_EXERCISE TEXT_

Monday, August 19, 2013

Border Abbeys — Dryburgh Abbey

Set along the River Tweed (more like a stream) in the Scottish Borders amidst farmland, Dryburgh Abbey has the most romantic setting of the various Border Abbeys. Sir Walter Scott author of historical romances like Ivanhoe and The Bride of Lammermoor chose the abbey as his burial place. Old trees surround the ruins, a grass floor has replaced the stone in the destroyed nave, and numerous park benches are provided for a rest or picnic.

The abbey was founded in 1150; burned by the English in 1322; rebuilt; burned again in 1385; and then rebuilt and flowered until its final destruction by the English in 1544.

Upon entry, you first encounter part of the abbey grounds that have been converted into a small and haphazard cemetery.

Grammar and Jack gambol through the grounds. Well, Jack gambols and Grammar shuffles.
Through the trees and gravestones you catch glimpses of the abbey. Eventually the trees part and you have a wonderful unofficial entry view of the ruins.

Dryburgh Abbey ruins
The cemetery trickles away into the ruins.
The follow-the-paved-path official entry view of the ruins looks down the nave with its grassy floor and stumpy pillars.

Nave of Dryburgh Abbey
Looking down the nave toward the north transept.
Sir Walter Scott is buried within the remains of the north transept.

Sir Walter Scott's tomb at Dryburgh Abbey
Jack makes good use of the running space while his mother takes a photo. Sir Walter Scott's tomb lies behind the red placard.
As with Kelso and Jedburgh Abbeys, the ruins of Dryburgh Abbey are a great place for a little one to run and climb and explore. The Dryburgh Abbey ruins function less as a historical landmark and more as a public park with beautiful scenery and stone playgrounds.

Jackson exploring, never still, never at rest.
Having conquered the remains of a pillar, he must now wildly swing mommy's camera.
These ruins are also a great place for older folks (ahem) to climb and explore:

View of the Dryburgh Abbey ruins from a tower
Sometimes you have to ignore the metal grates blocking your access up a crumbling staircase so you can catch a glimpse of your lovely wife down below in the ruins.

_DATA BELOW_

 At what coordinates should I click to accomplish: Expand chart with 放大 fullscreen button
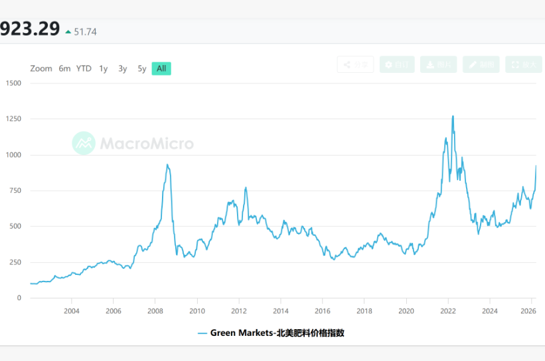click(523, 64)
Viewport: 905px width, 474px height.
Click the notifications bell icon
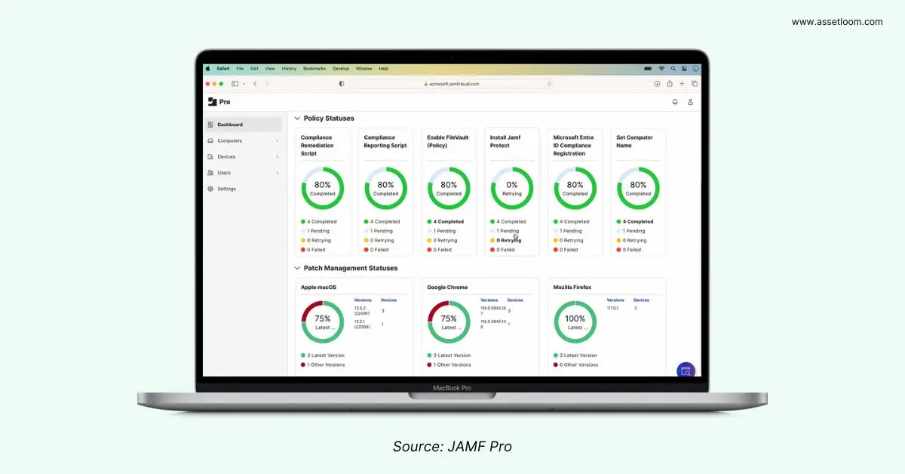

_PROBLEMS TO WORK ON_
a - In the Dryburgh Abbey text, where within the abbey ruins is Sir Walter Scott buried?
b - Carry the Dryburgh Abbey text forward from its final sentence, keeping the same personal travel-diary voice.
The material has no connection to the Dryburgh Abbey text.

_EXERCISE RESULTS_
a - Within the remains of the north transept.

b -
Dryburgh Abbey also allows your dogs to come romp and play. Isn't this a very picturesque dog park?

Back of Dryburgh Abbey
A view of the back of the abbey. Mattie waited patiently only because she had already exhausted herself playing.
As the day faded into late afternoon, Mattie and I sat and watched the shadow slowly proceed across the cloister:

Cloister of Dryburgh Abbey
The monks here enjoyed a cloister quite large in comparison to the size of the abbey overall.
Like our visits to the other Border Abbeys, we encountered few tourists. And given the size of the site, everyone had plenty of space for solitude and contemplation.

Dryburgh was our last stop of the day. We ran out of time to visit Melrose Abbey, which I understand is the most complete of the ruined Border Abbeys. It is definitely on my list to visit this fall.

Two out of four looking at the camera? That's above our usual average.
Tourist books don't seem to emphasize these Border Abbeys, which I think is a mistake. To my mind, they are among the best sites in southern Scotland. Moreover, the scenic drive connecting the abbeys is a nonstop series of beautiful vistas and charming villages. They make a great day trip from Edinburgh or Glasgow, providing a respite from the urban centers and heavily touristed sites in the cities.